City battered every Madrid player into that kind of caution or outright fear, which only opened up more space for them wherever they desired. The magnetism that Erling Haaland creates in the penalty box means Ilkay Günduǧan and Kevin De Bruyne have acres of pasture to frolic in, which only sucks in a defense, leaving Bernardo Silva, and Grealish an orbit’s-worth of space themselves. It’s unsolvable.

A rou t long in the making

We had described before how Pep Guardiola had spent years sharpening one aspect of City’s play, whether it was their freakish expression with the ball, their ability to control a match with the ball, then being able to defend to a point of sucking all the oxygen out of a match, the positionless death from everywhere, and a pirate’s sensibility of counter-attacking, and putting it all together this season. Yesterday seemed like the culmination of all of it.

This is what Real Madrid, Barcelona, Juventus, and Bayern Munich all feared would happen. Given their abhorrent financial wealth boosted by the Premier League’s financial dominance of Europe already, City would achieve a level that simply cannot be touched. That those clubs would be removed from the discussion of most powerful on the field and soon off the field as well. There would be a new emperor.

And maybe that is what yesterday signaled, but to merely relegate it to the status of simply being the result of more money than everyone else isn’t entirely accurate. While it couldn’t have been achieved without the money spent, that does a disservice to the work Guardiola has done. John Stones was only a decent ball-playing center back when he arrived from Everton. He was not a hybrid defender/pivot-point in midfield. Kevin De Bruyne was not the best passer in the world. Bernardo Silva couldn’t play four positions at once. Grealish couldn’t really fit into a team. Haaland…well, he was a goal machine before but his edges have been smoothed too. Perhaps City’s money unfairly makes them the only place where Guardiola could paint such a thing, one of the few capable of creating this masterpiece with an endless supply of players, money, and time. But it still has to be done.

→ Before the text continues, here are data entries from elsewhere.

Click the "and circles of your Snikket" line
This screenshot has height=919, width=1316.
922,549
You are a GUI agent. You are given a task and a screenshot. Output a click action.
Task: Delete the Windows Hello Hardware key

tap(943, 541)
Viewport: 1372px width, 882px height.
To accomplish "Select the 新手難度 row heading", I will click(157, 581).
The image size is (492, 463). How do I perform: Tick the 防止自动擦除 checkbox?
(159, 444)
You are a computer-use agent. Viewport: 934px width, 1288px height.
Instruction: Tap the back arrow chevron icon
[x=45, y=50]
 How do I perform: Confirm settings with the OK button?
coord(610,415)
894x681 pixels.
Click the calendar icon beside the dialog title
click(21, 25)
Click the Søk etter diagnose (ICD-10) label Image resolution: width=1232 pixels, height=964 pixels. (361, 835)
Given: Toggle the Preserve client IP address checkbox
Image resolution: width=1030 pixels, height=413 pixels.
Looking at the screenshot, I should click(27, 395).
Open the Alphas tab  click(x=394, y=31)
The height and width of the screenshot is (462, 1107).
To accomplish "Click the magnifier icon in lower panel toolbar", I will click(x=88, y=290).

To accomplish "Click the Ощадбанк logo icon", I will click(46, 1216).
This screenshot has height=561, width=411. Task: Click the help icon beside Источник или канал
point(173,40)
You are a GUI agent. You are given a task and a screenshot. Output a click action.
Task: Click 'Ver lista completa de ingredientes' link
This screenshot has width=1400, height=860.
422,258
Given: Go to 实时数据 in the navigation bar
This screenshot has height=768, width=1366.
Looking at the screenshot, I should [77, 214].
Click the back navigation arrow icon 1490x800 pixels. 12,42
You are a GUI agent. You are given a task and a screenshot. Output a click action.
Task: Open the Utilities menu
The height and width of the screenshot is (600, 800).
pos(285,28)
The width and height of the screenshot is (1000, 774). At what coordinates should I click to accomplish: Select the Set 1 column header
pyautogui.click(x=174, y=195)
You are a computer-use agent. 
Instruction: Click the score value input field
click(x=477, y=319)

Perhaps City’s competitors should just comfort themselves in the knowledge that Pep won’t be around forever. He’s changed the game at two clubs now, introducing tiki-taka in Barcelona and the thundering high press and control, and positional changes at City. But there aren’t many around who can do the same when he leaves. PSG are an example of what happens when you just assemble talent and tell a new manager every 18 months to make it work. Maybe Guardiola is the only one who can get the City hierarchy to heel and have the patience to build something over a span of years. Of course, Guardiola is the only one who can also keep winning the Premier League while he builds. City are the only club where that’s possible.

It’s the only hope. They may never be universally loved, or even non-loathed. But City are certainly now universally-appreciated for the soccer they play. That will be more than enough.